At March 2015, 12.0% of employees at Executive Officer responsibility level and 11.0% at Administrative responsibility level were from an ethnic minority. In comparison, 7.1% of those at the Senior Civil Service level were from an ethnic minority, a decrease of 0.2 percentage points from March 2014. All other responsibility levels showed an increase in the proportion of ethnic minority employees from last year to this year.
In March 2015, 8.9% of civil servants who declared their disability status were disabled, an increase of 0.1 percentage points compared with March 2014. The proportion of employees with a declared disability was greater in lower responsibility levels. At the Administrative responsibility level, 9.8% of employees who declared their disability status were disabled. This compares with 4.5% of employees at Senior Civil Service level.

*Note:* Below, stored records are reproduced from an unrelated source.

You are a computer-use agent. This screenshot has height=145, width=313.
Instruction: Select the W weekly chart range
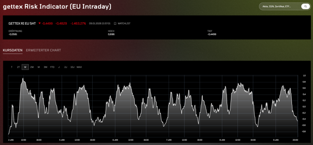25,67
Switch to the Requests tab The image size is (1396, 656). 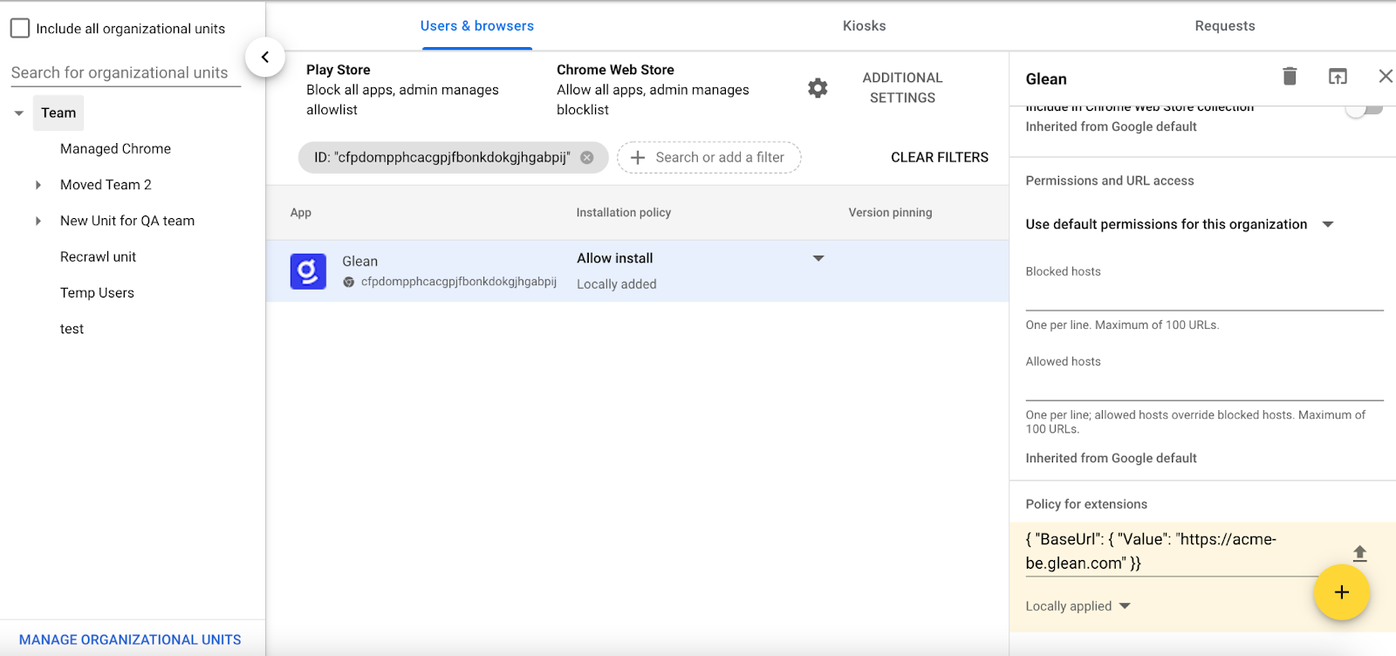click(x=1224, y=26)
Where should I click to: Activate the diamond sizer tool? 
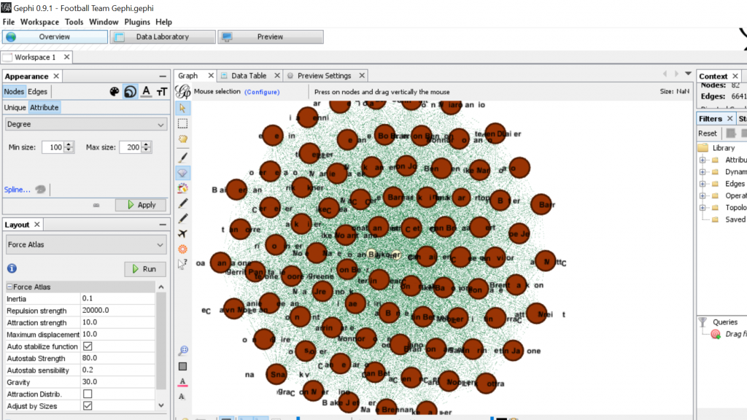click(183, 173)
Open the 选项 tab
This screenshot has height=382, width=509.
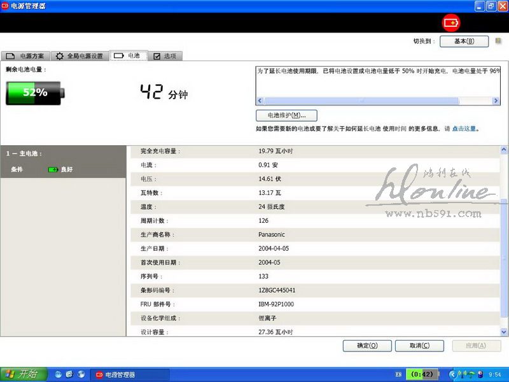point(165,56)
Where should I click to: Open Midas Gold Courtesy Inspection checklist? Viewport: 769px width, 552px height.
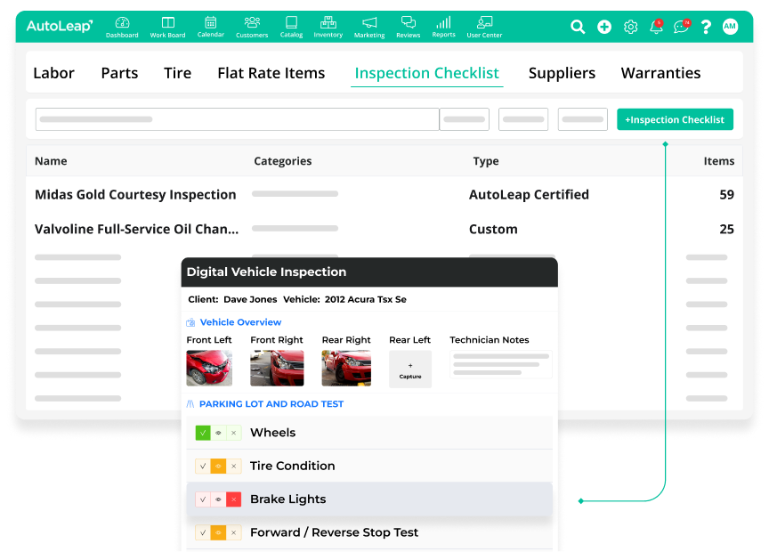point(135,194)
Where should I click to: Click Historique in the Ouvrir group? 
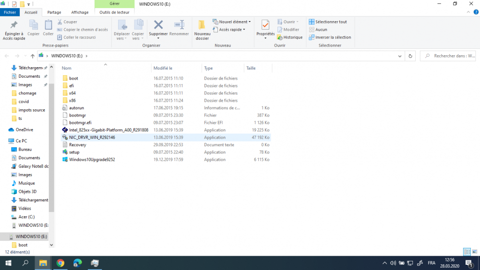coord(290,37)
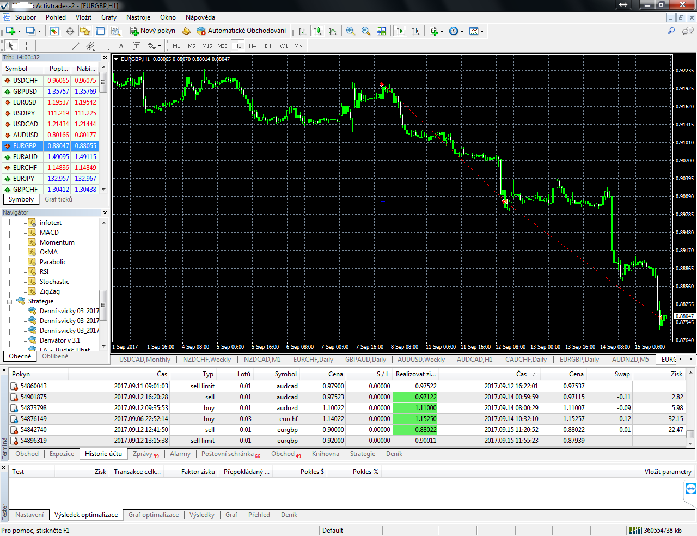Open the chart Templates dropdown arrow
Image resolution: width=697 pixels, height=536 pixels.
click(482, 31)
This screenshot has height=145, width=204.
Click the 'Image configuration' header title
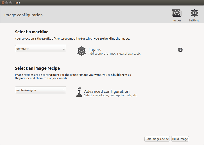tap(23, 15)
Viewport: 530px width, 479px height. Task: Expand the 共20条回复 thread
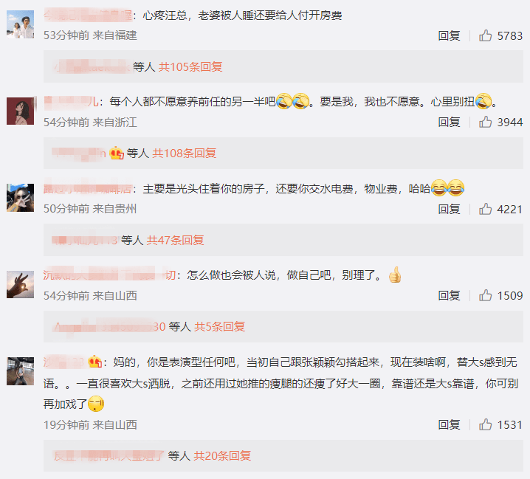pyautogui.click(x=222, y=455)
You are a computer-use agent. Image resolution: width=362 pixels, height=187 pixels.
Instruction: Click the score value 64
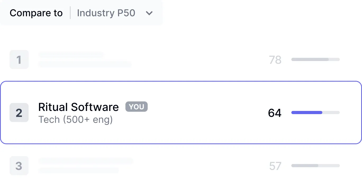click(275, 113)
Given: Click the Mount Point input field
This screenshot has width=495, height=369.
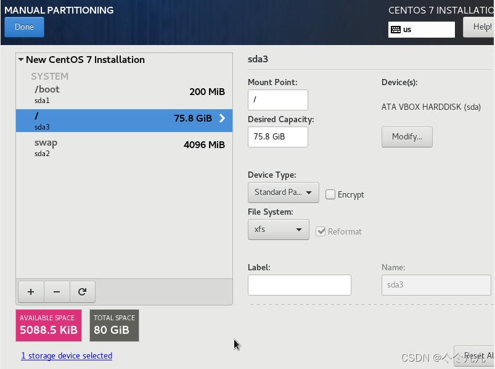Looking at the screenshot, I should [278, 100].
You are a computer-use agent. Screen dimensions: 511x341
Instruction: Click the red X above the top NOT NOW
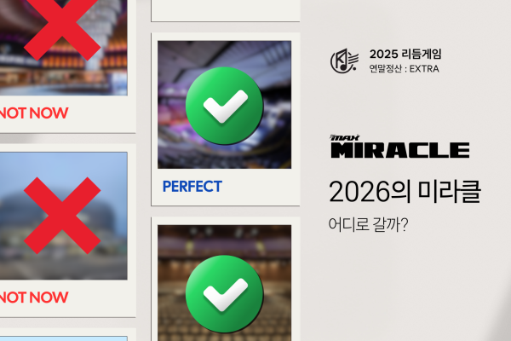(62, 27)
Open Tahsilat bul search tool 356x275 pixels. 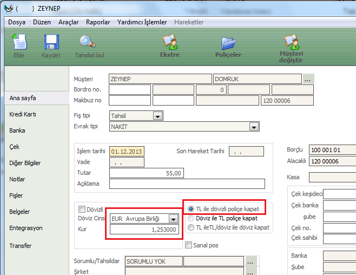tap(88, 43)
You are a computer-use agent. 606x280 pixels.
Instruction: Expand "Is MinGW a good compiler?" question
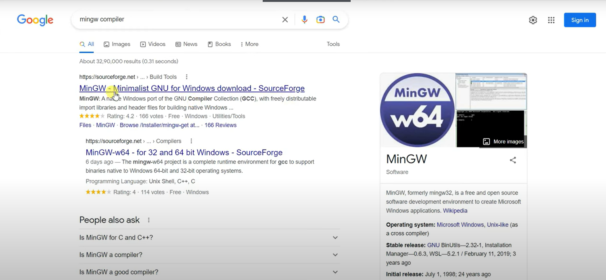pos(335,272)
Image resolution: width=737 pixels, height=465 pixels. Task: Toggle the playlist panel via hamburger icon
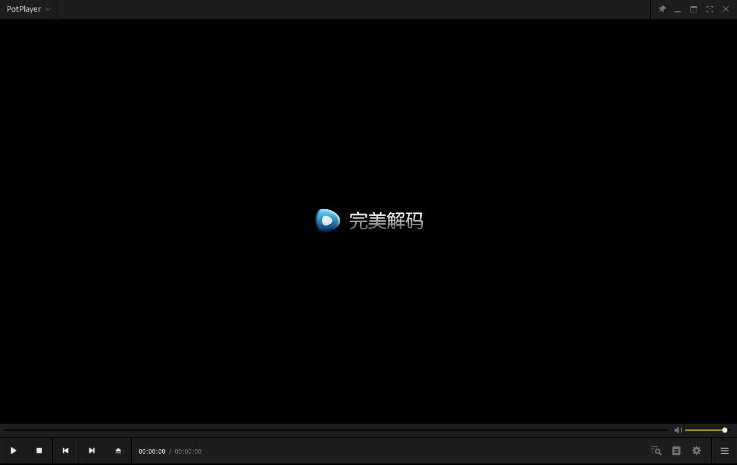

At 31 March 2015, 45% of civil servants with a declared national identity declared themselves as British or Mixed British. Employees alternatively declared themselves as English (38%), Scottish (8%), Welsh (6%) or Irish (1%). The remaining 3% recorded another national identity.
The median gross salary of civil servants on 31 March 2015 was £24,980, an increase of £250 on the median salary on 31 March 2014. Employees overseas had the highest median earnings of £39,940, followed by employees in London (£31,580). The regions with the lowest median earnings were North East (£19,970), Northern Ireland (£22,670), North West (£22,960), Scotland (£23,140) and Wales (£23,200). The increase in median pay should be considered alongside the compositional impact on the make-up of the civil service workforce by responsibility level, whereby the number of employees working at the Administrative level decreased by over 10,000, while there were increases in employment for the Senior Civil Service level, Grades 6 and 7, and Senior Executive and Higher Executive Officers.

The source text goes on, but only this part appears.